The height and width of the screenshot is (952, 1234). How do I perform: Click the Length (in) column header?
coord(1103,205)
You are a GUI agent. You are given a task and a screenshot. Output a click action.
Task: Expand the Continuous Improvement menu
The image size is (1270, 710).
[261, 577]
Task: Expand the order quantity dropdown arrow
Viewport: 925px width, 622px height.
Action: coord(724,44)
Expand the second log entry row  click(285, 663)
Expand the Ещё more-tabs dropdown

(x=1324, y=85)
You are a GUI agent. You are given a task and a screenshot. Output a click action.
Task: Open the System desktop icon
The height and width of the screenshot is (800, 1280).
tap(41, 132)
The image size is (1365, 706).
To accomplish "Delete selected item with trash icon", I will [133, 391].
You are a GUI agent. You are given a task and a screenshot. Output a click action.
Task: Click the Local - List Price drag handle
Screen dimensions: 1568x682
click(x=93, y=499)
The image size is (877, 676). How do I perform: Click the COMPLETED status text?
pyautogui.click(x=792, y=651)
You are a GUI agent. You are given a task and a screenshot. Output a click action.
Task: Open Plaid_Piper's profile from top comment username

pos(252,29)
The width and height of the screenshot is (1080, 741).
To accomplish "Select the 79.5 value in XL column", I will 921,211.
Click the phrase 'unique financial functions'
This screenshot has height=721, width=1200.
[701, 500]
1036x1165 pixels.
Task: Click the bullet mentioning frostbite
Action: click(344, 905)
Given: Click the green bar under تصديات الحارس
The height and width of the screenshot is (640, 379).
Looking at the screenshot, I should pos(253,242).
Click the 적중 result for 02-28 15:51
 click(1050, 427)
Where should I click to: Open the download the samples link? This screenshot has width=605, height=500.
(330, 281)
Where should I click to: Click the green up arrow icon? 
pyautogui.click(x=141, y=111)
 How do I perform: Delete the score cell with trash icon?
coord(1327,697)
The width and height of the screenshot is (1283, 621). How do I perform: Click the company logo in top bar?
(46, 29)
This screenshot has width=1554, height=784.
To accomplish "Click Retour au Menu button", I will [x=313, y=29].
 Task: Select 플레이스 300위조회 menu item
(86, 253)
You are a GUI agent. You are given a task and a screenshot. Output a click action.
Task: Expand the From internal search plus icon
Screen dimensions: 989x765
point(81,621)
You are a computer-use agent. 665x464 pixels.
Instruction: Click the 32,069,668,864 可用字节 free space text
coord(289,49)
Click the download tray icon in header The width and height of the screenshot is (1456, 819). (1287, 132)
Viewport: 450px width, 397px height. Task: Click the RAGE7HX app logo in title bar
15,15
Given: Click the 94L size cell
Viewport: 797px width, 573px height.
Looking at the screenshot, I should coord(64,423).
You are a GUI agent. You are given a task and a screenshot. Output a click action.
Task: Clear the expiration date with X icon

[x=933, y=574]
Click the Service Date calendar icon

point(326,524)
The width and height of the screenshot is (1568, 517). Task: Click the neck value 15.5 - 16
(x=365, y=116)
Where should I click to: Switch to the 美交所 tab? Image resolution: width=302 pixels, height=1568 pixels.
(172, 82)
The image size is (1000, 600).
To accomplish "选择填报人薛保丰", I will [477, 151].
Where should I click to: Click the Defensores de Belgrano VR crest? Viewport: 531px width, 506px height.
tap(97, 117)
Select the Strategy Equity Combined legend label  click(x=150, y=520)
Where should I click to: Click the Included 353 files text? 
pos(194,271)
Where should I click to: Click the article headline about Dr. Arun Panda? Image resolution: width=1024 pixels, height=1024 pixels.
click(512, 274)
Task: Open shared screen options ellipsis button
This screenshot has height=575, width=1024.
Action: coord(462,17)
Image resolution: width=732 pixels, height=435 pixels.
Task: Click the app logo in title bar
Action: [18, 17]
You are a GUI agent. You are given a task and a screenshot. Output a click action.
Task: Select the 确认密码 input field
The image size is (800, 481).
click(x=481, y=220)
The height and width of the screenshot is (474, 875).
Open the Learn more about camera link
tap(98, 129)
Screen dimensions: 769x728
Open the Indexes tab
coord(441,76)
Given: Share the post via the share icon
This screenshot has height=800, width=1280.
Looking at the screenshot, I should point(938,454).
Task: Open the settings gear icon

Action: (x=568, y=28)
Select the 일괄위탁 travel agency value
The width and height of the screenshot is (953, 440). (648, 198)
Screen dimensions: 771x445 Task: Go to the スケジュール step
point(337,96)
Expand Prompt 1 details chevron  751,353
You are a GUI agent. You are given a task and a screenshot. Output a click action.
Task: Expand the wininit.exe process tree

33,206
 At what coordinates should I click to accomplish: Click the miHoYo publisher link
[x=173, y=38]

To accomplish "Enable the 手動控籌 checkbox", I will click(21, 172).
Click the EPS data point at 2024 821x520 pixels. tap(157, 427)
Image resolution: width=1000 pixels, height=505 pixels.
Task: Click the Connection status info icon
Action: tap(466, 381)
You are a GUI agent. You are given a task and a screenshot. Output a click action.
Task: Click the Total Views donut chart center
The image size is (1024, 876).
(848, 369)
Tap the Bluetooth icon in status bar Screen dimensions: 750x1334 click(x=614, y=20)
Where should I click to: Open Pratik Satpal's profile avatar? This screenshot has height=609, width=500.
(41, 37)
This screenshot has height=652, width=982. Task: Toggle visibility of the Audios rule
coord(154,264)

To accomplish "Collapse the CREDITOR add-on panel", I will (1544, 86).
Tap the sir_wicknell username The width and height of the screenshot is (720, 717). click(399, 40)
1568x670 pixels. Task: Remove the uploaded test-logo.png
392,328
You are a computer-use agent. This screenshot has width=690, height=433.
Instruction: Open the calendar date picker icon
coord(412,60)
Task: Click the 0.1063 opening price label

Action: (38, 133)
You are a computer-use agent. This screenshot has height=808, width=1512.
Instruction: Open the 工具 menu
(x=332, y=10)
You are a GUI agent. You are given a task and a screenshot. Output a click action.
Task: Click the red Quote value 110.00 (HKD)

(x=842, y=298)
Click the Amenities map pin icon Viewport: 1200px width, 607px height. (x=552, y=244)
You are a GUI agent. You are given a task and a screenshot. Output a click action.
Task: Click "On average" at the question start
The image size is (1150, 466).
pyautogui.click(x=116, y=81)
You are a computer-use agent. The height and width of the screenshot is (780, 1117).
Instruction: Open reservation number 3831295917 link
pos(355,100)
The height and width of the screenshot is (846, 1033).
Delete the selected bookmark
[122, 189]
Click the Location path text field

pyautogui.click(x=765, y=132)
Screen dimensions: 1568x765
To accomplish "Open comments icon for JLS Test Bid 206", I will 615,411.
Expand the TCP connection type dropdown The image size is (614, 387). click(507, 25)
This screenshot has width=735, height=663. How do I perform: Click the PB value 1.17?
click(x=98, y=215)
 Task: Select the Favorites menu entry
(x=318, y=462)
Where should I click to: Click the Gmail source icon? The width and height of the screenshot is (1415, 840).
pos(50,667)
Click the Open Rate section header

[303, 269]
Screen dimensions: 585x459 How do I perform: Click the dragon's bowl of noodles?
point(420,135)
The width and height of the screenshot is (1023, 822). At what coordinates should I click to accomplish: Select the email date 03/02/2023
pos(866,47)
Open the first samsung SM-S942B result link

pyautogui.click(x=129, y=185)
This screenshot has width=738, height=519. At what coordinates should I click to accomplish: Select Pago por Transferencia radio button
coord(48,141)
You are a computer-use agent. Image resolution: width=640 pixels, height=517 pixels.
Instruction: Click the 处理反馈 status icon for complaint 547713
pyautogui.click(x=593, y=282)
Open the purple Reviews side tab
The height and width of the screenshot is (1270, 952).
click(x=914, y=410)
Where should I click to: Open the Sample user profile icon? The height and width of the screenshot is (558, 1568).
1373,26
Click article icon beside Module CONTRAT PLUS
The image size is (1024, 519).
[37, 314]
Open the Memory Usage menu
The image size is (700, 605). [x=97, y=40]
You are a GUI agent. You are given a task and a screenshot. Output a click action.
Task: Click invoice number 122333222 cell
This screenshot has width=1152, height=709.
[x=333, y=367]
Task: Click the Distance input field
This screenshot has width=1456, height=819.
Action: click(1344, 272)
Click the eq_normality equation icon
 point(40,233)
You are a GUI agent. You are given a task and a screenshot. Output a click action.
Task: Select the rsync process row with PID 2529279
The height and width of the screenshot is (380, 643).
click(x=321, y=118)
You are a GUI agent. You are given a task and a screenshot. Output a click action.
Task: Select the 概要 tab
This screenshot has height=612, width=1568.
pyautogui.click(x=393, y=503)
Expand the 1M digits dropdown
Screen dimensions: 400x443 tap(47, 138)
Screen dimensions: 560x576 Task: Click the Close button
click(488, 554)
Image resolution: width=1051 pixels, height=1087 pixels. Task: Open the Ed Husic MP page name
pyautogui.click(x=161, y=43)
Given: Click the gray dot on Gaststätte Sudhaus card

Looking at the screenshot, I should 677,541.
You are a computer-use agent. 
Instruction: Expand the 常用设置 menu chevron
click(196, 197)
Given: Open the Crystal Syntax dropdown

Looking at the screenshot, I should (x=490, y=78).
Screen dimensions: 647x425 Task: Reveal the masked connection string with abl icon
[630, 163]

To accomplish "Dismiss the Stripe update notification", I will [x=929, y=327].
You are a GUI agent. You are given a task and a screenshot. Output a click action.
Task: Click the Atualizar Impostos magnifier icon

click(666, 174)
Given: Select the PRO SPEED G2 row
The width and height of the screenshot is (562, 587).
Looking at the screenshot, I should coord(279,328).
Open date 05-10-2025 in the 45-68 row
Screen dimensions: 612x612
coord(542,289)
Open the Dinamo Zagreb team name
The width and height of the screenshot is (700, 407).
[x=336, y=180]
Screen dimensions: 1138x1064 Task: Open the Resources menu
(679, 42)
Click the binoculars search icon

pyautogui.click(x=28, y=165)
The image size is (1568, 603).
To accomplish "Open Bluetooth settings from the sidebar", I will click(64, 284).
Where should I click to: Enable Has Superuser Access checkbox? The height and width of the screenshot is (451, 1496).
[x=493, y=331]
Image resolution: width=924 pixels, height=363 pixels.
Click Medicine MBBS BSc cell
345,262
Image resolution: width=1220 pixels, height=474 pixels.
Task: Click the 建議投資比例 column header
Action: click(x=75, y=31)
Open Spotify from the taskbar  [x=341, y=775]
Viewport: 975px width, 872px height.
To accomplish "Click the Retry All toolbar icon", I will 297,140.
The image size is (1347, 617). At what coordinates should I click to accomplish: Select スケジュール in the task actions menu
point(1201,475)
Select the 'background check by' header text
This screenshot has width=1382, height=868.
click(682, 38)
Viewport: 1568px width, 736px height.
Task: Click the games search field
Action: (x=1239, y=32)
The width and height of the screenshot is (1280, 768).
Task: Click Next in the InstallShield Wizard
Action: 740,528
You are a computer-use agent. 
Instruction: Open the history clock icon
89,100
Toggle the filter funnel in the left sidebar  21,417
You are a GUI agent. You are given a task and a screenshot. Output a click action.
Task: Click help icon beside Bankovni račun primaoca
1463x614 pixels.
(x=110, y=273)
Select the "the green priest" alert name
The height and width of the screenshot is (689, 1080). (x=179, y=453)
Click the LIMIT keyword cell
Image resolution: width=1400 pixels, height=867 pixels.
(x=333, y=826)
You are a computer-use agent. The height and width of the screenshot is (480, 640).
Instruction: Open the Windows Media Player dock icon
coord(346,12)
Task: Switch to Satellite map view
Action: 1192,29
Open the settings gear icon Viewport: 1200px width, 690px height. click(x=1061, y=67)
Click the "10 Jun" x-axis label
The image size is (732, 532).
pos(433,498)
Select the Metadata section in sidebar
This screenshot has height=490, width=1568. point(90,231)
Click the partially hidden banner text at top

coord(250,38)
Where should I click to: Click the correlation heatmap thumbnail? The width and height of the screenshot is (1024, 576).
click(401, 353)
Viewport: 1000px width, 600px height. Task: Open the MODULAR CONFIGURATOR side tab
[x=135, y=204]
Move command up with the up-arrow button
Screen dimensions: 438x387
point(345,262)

---+---

Work to complete: Retype only this portion of the data above: the line containing "Image resolution: width=1051", the line containing "Select the 'background check by' header text", and all lines between them, exactly.

Exercise output:
Image resolution: width=1051 pixels, height=1087 pixels. Task: Open the Ed Husic MP page name
pyautogui.click(x=161, y=43)
Given: Click the gray dot on Gaststätte Sudhaus card

Looking at the screenshot, I should 677,541.
You are a computer-use agent. 
Instruction: Expand the 常用设置 menu chevron
click(196, 197)
Given: Open the Crystal Syntax dropdown

Looking at the screenshot, I should (x=490, y=78).
Screen dimensions: 647x425 Task: Reveal the masked connection string with abl icon
[630, 163]

To accomplish "Dismiss the Stripe update notification", I will [x=929, y=327].
You are a GUI agent. You are given a task and a screenshot. Output a click action.
Task: Click the Atualizar Impostos magnifier icon

click(666, 174)
Given: Select the PRO SPEED G2 row
The width and height of the screenshot is (562, 587).
Looking at the screenshot, I should coord(279,328).
Open date 05-10-2025 in the 45-68 row
Screen dimensions: 612x612
coord(542,289)
Open the Dinamo Zagreb team name
The width and height of the screenshot is (700, 407).
[x=336, y=180]
Screen dimensions: 1138x1064 Task: Open the Resources menu
(679, 42)
Click the binoculars search icon

pyautogui.click(x=28, y=165)
The image size is (1568, 603).
To accomplish "Open Bluetooth settings from the sidebar", I will click(64, 284).
Where should I click to: Enable Has Superuser Access checkbox? The height and width of the screenshot is (451, 1496).
[x=493, y=331]
Image resolution: width=924 pixels, height=363 pixels.
Click Medicine MBBS BSc cell
345,262
Image resolution: width=1220 pixels, height=474 pixels.
Task: Click the 建議投資比例 column header
Action: click(x=75, y=31)
Open Spotify from the taskbar  [x=341, y=775]
Viewport: 975px width, 872px height.
To accomplish "Click the Retry All toolbar icon", I will 297,140.
The image size is (1347, 617). At what coordinates should I click to accomplish: Select スケジュール in the task actions menu
point(1201,475)
Select the 'background check by' header text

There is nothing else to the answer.